The Association of Racing Commissioners International, heady with recent unification, a strong new leader, and support from the richest group in racing, the National Thoroughbred Racing Association, has decided to use its latent muscles. Meek for years, it has decided to make itself a presence, not with grace but by becoming the neighborhood bully.

The ARCI decided at its annual meeting last week to threaten the tracks it supervises with retribution if they do not enforce the ARCI's program of wagering security. If they don't comply, they won't get dates. The ARCI's new president and CEO, Ed Martin, a veteran racing man who has done a service to the sport in reuniting racing commissions, said he thinks that is a gross overstatement. I do not.

Looking for a cause to reposition his group as a major industry player, Martin came up with the Chris Harn-Derrick Davis-Glen DaSilva Breeders' Cup pick six scandal, now almost four years old.

Wagering security obviously is desirable, but it is not the most important issue in racing, even though ARCI convention speakers tried to make it sound that way. Tote companies took needed action after the 2002 scandal, and there has been relative quiet since. Importantly, the pick six scandal did not involve hacking into the tote system, but was an inside job. Tote companies are the primary guardian of wagering security, and they, not the tracks, should pay for it. They almost certainly would pass the cost along to tracks, but competition would serve as a brake on that issue, assuming the market works.
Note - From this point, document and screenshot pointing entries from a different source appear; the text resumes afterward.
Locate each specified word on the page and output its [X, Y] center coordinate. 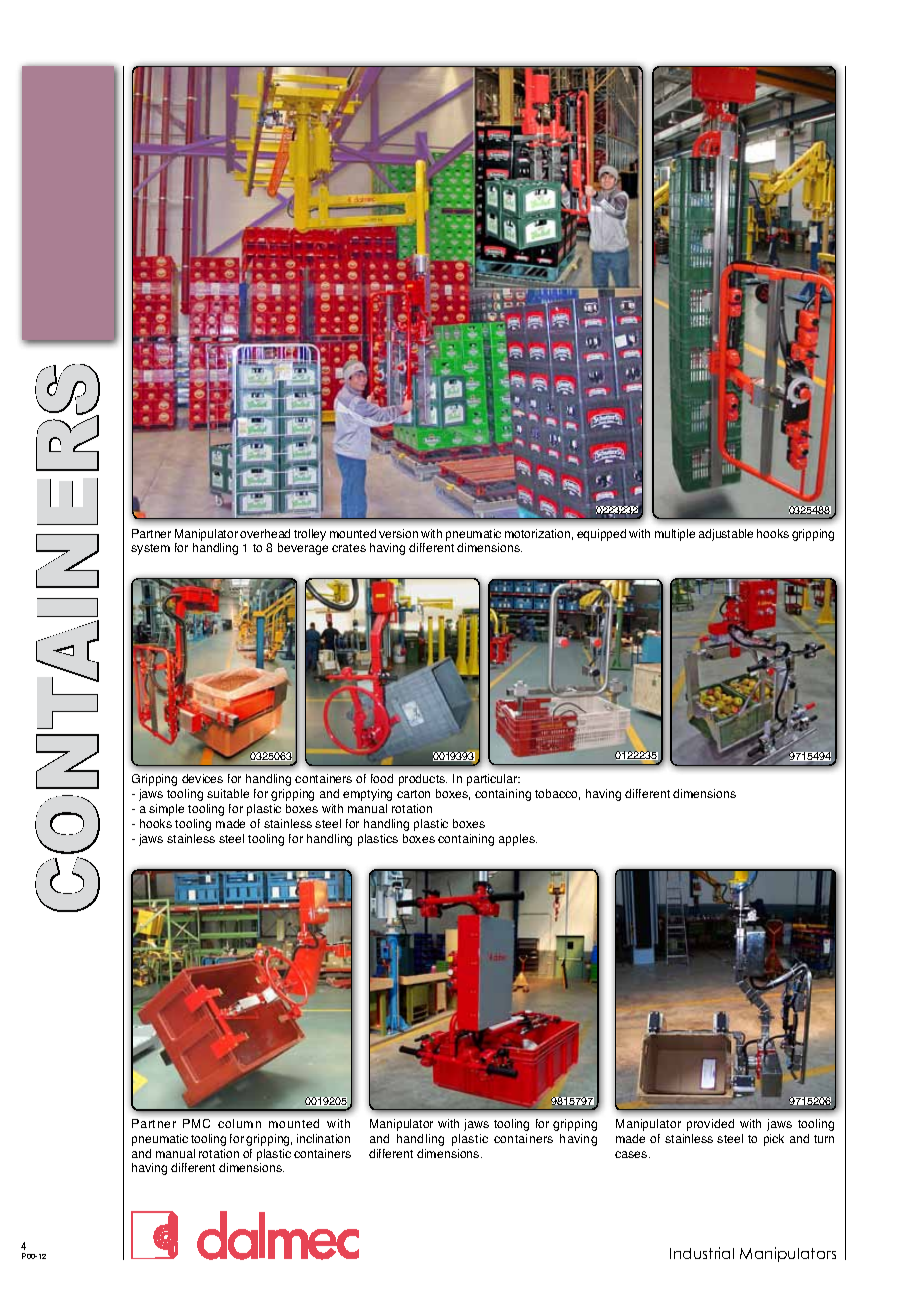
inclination [323, 1138]
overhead [265, 533]
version [398, 533]
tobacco [557, 794]
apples [518, 840]
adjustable [726, 535]
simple [166, 810]
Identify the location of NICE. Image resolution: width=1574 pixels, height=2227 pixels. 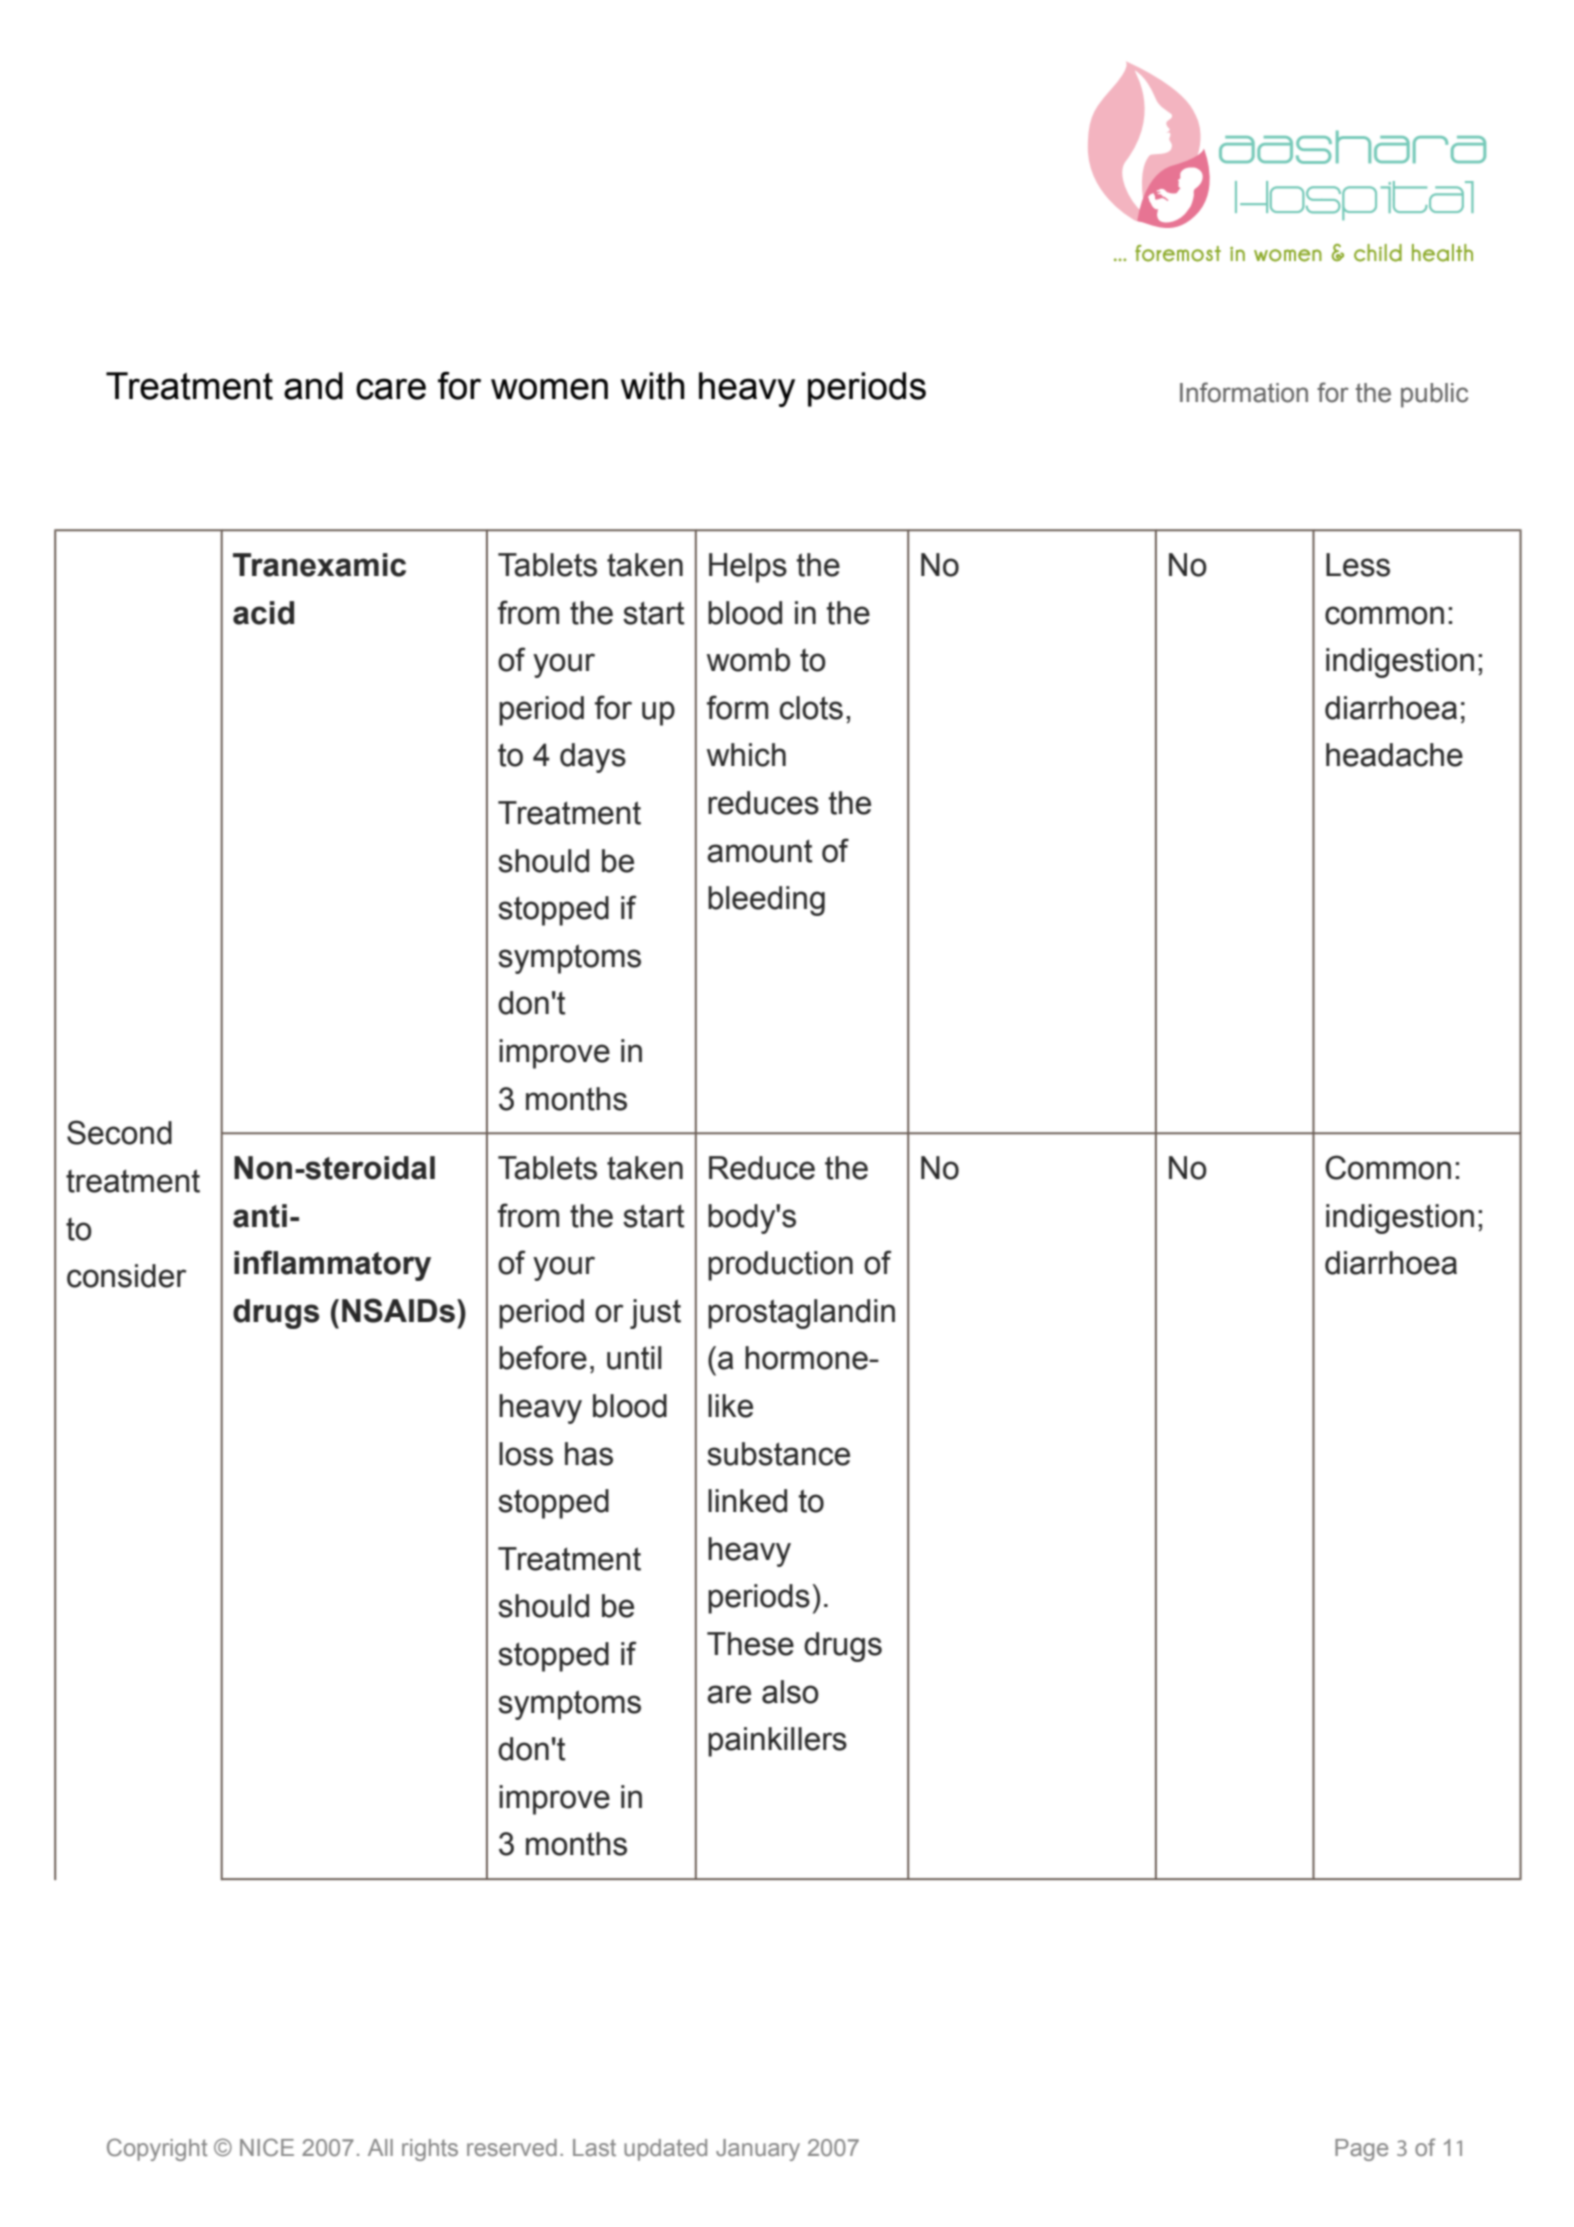
(267, 2147).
Martin's vision of a national wagering security organization is valid, but the monies proposed could be spent far more beneficially on drug research, interdiction, and investigation; on more severe penalties for offenders; and with providing tools like rebates to let the traditional bricks-and-mortar track operations battle offshore backroom pirates on more equal terms. Along with all that, there is the need to find out who is betting into the pools and what they are betting, which is one function the ARCI group could perform.

What is seriously and dangerously wrong with the ARCI plan is not its objectives, but how it plans to implement them. In a closed meeting last week, the ARCI passed a unanimous resolution that, "commencing in 2007, our commissioners are going to be looking into putting as a condition of licensure of race dates a requirement that the wagering system be independently monitored."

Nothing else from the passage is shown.